本文 ::
葉山の別荘から100メートルほど離れたところにアメリカの進駐軍の宿舎がございました。宿舎は、戦時中、日本の警備隊が使用していたもので、いかにも兵舎らしく、灰色の地味な建物でしたが、進駐軍の宿舎になってから、その様相は一変したのでございます。白、青、緑等のペンキを大胆に塗りたくって、まるで遊園地に来たような錯覚を覚えたものでございます。

 この宿舎から毎日のように昼の休憩時間になりますと大勢の進駐軍の兵隊さんが大皿とスプーンを鎖でつないだ食器を手にしたり、腰にぶら下げたりしながら、ガチャガチャと金属音を響かせて私たちの住む別荘にやってきたのでございます。とにかく、アメリカの兵隊さんは明るくて気さくな方ばかりでございました。ガヤガヤと十人前後で連れ立ってやってくることが多いのですが、そんな時は、日本人二世の通訳が必ずと言っていいほど同行致しました。

表示情報 ::

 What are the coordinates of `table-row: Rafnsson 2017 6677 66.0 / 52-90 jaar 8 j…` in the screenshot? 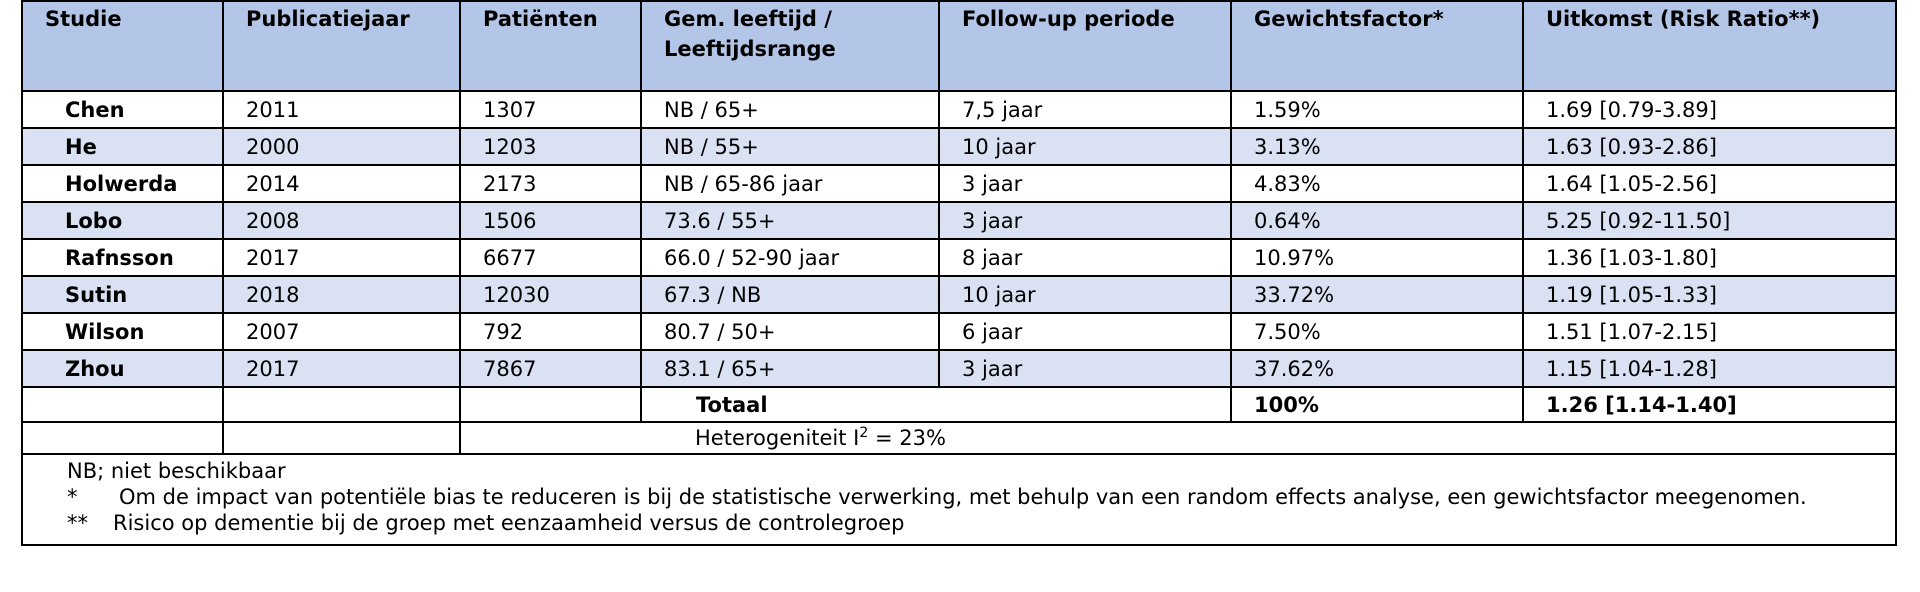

作業指示 1 ::
葉山の別荘と進駐軍の宿舎についての本文を読み、次の問いに答えてください。
(a) 進駐軍の宿舎は別荘からどのくらい離れたところにありましたか。
(b) その宿舎は戦時中、だれが使用していましたか。
(c) 兵隊さんが十人前後で連れ立って来るとき、必ずと言っていいほど同行したのはだれですか。
作業指示 2 :: 葉山の別荘と進駐軍の兵隊さんについての本文を、最後の文のあとから書き継いでください。
表示された行は本文とは関係がありません。

解答欄 1 ::
(a) 100メートルほど
(b) 日本の警備隊
(c) 日本人二世の通訳

解答欄 2 ::
 あるとき、将校らしき兵隊さんが我が家にやってこられて、若いお手伝いさんを貸して欲しいと頼まれたことがございました。しかしこの通訳さんから婉曲に断っていただいたので安堵したこともございました。また、週間の違いからか、家の中にも靴も脱がずに入り込んでは、ダンスをさせてくれとせがまれたことも何度かございました。別荘には、主人(五代目助七)が大切にコレクションしていたレコードが沢山置いてありました。外国製の蓄音機もございました。兵隊さん達は、ルンバやタンゴ、ラテン系のレコードを取り出しては蓄音機にかけ、踊りに熱中しておりました。私も請われて一緒に踊ったこともございました。そうかと思えば、男同士でステップを踏んでは、指を鳴らしたり、笑い転げたり、まったく陽気な兵隊さん達でした。

 このようにとても気さくな連中でしたので何でも遠慮せずにざっくばらんに頼み事をするようになりました。
「軍服の記章がとれたから付けて欲しい」
「ズボンにアイロンをかけてほしい」
「継ぎをあててほしい」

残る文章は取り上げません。